+++ Provided records
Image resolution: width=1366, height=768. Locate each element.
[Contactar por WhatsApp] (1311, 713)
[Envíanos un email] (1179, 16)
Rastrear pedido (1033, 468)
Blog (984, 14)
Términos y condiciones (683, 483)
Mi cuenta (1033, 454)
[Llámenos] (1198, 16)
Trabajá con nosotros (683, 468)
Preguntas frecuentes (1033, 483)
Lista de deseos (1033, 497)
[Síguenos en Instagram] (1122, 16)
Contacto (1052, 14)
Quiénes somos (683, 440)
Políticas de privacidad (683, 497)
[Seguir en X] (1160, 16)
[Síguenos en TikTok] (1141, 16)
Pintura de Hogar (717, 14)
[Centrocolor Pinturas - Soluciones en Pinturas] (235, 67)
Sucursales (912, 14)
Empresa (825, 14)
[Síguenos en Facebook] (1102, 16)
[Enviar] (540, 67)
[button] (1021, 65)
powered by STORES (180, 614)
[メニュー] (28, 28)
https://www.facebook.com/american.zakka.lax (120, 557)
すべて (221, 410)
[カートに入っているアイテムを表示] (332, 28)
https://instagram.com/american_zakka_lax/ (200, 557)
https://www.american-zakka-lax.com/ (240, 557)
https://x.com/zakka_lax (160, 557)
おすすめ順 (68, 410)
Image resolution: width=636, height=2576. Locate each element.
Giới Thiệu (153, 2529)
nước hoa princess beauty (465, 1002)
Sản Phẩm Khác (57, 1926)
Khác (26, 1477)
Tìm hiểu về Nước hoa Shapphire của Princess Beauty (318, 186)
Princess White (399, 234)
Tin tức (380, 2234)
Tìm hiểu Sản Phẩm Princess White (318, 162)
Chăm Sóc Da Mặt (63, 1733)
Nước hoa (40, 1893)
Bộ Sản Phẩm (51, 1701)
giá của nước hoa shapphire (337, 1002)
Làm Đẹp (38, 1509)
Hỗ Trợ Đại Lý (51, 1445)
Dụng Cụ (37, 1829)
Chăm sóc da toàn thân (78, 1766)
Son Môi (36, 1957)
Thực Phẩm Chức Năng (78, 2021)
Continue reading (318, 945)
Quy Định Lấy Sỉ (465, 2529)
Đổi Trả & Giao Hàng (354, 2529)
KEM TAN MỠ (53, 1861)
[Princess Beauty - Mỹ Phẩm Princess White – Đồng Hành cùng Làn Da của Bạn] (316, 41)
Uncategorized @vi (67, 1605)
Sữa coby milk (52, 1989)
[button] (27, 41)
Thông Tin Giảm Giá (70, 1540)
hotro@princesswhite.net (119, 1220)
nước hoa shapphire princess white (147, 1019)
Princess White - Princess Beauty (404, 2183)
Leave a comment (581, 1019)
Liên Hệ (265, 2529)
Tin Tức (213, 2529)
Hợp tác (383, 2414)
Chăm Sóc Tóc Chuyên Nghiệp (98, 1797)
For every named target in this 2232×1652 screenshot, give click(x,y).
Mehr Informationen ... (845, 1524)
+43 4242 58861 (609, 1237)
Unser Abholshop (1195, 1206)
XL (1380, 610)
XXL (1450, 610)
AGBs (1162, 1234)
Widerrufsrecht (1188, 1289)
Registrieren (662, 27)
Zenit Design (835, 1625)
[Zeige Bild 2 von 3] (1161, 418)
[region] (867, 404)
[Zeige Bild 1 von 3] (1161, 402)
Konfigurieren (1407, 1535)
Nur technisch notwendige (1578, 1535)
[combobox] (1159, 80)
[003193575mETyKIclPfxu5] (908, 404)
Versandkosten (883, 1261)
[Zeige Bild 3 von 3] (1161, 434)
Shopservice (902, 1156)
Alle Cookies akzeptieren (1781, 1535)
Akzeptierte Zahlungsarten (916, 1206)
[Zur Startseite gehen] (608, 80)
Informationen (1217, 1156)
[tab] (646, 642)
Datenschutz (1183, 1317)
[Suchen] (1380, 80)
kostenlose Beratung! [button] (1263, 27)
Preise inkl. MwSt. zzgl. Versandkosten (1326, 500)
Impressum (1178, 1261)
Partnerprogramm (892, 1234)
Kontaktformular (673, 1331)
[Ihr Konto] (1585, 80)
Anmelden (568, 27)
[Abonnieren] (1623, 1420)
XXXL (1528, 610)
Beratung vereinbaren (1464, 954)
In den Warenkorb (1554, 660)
++++++
Activity
Transcribe all of the entries without altering anything.

Exercise result
Image resolution: width=1366, height=768. Locate each element.
[Contactar por WhatsApp] (1311, 713)
[Envíanos un email] (1179, 16)
Rastrear pedido (1033, 468)
Blog (984, 14)
Términos y condiciones (683, 483)
Mi cuenta (1033, 454)
[Llámenos] (1198, 16)
Trabajá con nosotros (683, 468)
Preguntas frecuentes (1033, 483)
Lista de deseos (1033, 497)
[Síguenos en Instagram] (1122, 16)
Contacto (1052, 14)
Quiénes somos (683, 440)
Políticas de privacidad (683, 497)
[Seguir en X] (1160, 16)
[Síguenos en TikTok] (1141, 16)
Pintura de Hogar (717, 14)
[Centrocolor Pinturas - Soluciones en Pinturas] (235, 67)
Sucursales (912, 14)
Empresa (825, 14)
[Síguenos en Facebook] (1102, 16)
[Enviar] (540, 67)
[button] (1021, 65)
powered by STORES (180, 614)
[メニュー] (28, 28)
https://www.facebook.com/american.zakka.lax (120, 557)
すべて (221, 410)
[カートに入っているアイテムを表示] (332, 28)
https://instagram.com/american_zakka_lax/ (200, 557)
https://www.american-zakka-lax.com/ (240, 557)
https://x.com/zakka_lax (160, 557)
おすすめ順 (68, 410)
Image resolution: width=636, height=2576. Locate each element.
Giới Thiệu (153, 2529)
nước hoa princess beauty (465, 1002)
Sản Phẩm Khác (57, 1926)
Khác (26, 1477)
Tìm hiểu về Nước hoa Shapphire của Princess Beauty (318, 186)
Princess White (399, 234)
Tin tức (380, 2234)
Tìm hiểu Sản Phẩm Princess White (318, 162)
Chăm Sóc Da Mặt (63, 1733)
Nước hoa (40, 1893)
Bộ Sản Phẩm (51, 1701)
giá của nước hoa shapphire (337, 1002)
Làm Đẹp (38, 1509)
Hỗ Trợ Đại Lý (51, 1445)
Dụng Cụ (37, 1829)
Chăm sóc da toàn thân (78, 1766)
Son Môi (36, 1957)
Thực Phẩm Chức Năng (78, 2021)
Continue reading (318, 945)
Quy Định Lấy Sỉ (465, 2529)
Đổi Trả & Giao Hàng (354, 2529)
KEM TAN MỠ (53, 1861)
[Princess Beauty - Mỹ Phẩm Princess White – Đồng Hành cùng Làn Da của Bạn] (316, 41)
Uncategorized @vi (67, 1605)
Sữa coby milk (52, 1989)
[button] (27, 41)
Thông Tin Giảm Giá (70, 1540)
hotro@princesswhite.net (119, 1220)
nước hoa shapphire princess white (147, 1019)
Princess White - Princess Beauty (404, 2183)
Leave a comment (581, 1019)
Liên Hệ (265, 2529)
Tin Tức (213, 2529)
Hợp tác (383, 2414)
Chăm Sóc Tóc Chuyên Nghiệp (98, 1797)
For every named target in this 2232×1652 screenshot, give click(x,y).
Mehr Informationen ... (845, 1524)
+43 4242 58861 (609, 1237)
Unser Abholshop (1195, 1206)
XL (1380, 610)
XXL (1450, 610)
AGBs (1162, 1234)
Widerrufsrecht (1188, 1289)
Registrieren (662, 27)
Zenit Design (835, 1625)
[Zeige Bild 2 von 3] (1161, 418)
[region] (867, 404)
[Zeige Bild 1 von 3] (1161, 402)
Konfigurieren (1407, 1535)
Nur technisch notwendige (1578, 1535)
[combobox] (1159, 80)
[003193575mETyKIclPfxu5] (908, 404)
Versandkosten (883, 1261)
[Zeige Bild 3 von 3] (1161, 434)
Shopservice (902, 1156)
Alle Cookies akzeptieren (1781, 1535)
Akzeptierte Zahlungsarten (916, 1206)
[Zur Startseite gehen] (608, 80)
Informationen (1217, 1156)
[tab] (646, 642)
Datenschutz (1183, 1317)
[Suchen] (1380, 80)
kostenlose Beratung! [button] (1263, 27)
Preise inkl. MwSt. zzgl. Versandkosten (1326, 500)
Impressum (1178, 1261)
Partnerprogramm (892, 1234)
Kontaktformular (673, 1331)
[Ihr Konto] (1585, 80)
Anmelden (568, 27)
[Abonnieren] (1623, 1420)
XXXL (1528, 610)
Beratung vereinbaren (1464, 954)
In den Warenkorb (1554, 660)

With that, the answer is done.